Work request:
All lines in the material below that hold "table" should be found and copied.

Raw data:
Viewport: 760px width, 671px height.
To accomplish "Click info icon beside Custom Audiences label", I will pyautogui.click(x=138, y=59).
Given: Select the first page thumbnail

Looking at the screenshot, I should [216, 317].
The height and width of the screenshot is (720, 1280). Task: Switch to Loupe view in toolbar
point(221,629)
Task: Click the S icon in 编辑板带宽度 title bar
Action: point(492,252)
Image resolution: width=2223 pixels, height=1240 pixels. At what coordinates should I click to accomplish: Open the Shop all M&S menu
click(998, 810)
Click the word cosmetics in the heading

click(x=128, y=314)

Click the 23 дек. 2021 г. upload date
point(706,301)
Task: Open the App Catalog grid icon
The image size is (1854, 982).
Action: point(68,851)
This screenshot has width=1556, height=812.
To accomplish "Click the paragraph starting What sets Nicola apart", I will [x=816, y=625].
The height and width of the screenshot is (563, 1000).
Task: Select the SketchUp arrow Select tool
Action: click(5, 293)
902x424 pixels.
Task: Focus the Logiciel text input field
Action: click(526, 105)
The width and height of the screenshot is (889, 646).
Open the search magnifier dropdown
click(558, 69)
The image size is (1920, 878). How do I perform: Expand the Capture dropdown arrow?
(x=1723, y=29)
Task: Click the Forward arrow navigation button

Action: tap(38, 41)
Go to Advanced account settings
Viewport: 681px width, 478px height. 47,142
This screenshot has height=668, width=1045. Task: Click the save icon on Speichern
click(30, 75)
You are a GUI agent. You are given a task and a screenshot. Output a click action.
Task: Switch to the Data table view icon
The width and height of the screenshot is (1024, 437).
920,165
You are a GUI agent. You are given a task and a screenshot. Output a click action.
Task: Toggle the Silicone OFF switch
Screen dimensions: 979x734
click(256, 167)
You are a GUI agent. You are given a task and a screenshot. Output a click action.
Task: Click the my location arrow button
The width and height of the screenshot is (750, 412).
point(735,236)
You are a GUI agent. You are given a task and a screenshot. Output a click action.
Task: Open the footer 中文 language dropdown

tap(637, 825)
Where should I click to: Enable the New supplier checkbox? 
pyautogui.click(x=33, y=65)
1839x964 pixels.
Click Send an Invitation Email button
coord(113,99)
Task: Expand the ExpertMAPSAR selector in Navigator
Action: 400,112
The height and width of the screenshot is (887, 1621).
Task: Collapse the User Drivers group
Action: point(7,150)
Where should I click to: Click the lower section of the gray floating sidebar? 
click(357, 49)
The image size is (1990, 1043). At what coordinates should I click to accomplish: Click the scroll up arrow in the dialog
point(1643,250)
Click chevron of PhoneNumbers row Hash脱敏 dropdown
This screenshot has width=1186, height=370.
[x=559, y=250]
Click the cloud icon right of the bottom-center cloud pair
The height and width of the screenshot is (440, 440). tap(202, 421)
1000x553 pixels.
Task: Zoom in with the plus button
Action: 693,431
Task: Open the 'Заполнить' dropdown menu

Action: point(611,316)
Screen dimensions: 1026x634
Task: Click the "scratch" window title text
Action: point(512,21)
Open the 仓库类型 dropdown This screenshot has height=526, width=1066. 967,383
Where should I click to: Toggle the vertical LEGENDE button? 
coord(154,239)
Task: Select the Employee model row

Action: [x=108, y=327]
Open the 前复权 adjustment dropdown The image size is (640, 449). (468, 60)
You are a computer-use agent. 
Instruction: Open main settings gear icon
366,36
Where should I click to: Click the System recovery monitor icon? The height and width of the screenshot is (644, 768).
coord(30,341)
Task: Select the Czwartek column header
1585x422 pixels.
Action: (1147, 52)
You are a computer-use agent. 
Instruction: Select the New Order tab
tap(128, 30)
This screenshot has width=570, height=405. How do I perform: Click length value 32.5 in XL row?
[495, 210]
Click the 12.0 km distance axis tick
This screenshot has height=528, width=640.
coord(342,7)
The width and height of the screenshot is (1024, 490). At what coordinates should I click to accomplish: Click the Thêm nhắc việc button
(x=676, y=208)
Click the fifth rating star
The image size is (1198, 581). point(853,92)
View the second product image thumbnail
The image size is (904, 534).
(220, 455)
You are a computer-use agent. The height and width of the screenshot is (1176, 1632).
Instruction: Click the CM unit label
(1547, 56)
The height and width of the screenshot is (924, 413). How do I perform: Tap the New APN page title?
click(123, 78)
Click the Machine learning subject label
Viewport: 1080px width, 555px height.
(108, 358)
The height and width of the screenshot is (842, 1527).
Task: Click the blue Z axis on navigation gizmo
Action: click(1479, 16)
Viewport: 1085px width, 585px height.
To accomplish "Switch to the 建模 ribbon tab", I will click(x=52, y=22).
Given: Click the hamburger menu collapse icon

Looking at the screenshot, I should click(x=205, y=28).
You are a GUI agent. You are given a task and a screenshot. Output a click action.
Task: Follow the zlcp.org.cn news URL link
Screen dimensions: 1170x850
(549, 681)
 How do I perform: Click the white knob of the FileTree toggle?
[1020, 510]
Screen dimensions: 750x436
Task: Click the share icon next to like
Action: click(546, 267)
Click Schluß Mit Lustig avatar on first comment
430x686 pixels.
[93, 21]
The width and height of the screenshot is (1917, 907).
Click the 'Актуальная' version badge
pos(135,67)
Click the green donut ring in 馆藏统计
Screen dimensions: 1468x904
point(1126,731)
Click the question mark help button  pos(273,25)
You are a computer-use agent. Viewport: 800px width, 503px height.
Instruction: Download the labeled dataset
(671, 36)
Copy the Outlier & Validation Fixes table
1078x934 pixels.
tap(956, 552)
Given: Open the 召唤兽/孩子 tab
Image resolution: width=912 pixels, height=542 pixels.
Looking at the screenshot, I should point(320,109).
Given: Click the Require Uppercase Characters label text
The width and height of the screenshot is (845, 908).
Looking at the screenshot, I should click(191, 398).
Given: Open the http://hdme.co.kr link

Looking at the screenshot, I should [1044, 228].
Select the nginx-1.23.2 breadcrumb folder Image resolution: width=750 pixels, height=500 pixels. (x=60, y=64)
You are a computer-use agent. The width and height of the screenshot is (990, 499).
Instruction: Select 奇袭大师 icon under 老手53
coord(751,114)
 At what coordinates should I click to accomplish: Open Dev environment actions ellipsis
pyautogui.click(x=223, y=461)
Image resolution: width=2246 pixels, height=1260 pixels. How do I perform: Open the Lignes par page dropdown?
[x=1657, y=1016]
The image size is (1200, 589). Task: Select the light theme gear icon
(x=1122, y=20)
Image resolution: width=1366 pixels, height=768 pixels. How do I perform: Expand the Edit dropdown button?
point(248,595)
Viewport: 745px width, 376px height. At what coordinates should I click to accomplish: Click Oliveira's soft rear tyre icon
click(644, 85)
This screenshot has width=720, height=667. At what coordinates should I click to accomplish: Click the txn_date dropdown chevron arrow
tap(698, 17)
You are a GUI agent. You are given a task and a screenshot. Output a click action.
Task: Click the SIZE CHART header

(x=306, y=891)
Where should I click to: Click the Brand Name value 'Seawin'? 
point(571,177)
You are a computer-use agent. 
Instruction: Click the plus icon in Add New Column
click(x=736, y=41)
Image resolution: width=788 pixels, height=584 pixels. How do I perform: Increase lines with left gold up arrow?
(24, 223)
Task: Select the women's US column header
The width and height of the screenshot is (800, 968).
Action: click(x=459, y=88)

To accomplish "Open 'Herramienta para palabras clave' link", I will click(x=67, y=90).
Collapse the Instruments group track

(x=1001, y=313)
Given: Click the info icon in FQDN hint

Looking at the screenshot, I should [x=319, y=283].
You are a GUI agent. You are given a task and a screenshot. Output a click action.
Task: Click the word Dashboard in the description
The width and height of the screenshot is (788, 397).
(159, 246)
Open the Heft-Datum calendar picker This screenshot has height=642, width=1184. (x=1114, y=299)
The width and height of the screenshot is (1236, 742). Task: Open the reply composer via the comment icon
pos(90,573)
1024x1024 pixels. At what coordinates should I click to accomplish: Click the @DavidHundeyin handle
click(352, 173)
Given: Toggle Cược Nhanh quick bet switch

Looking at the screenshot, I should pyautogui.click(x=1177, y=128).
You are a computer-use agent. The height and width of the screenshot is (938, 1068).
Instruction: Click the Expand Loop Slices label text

Response:
Task: Switch to the Data table view icon
Copy the Outlier & Validation Fixes table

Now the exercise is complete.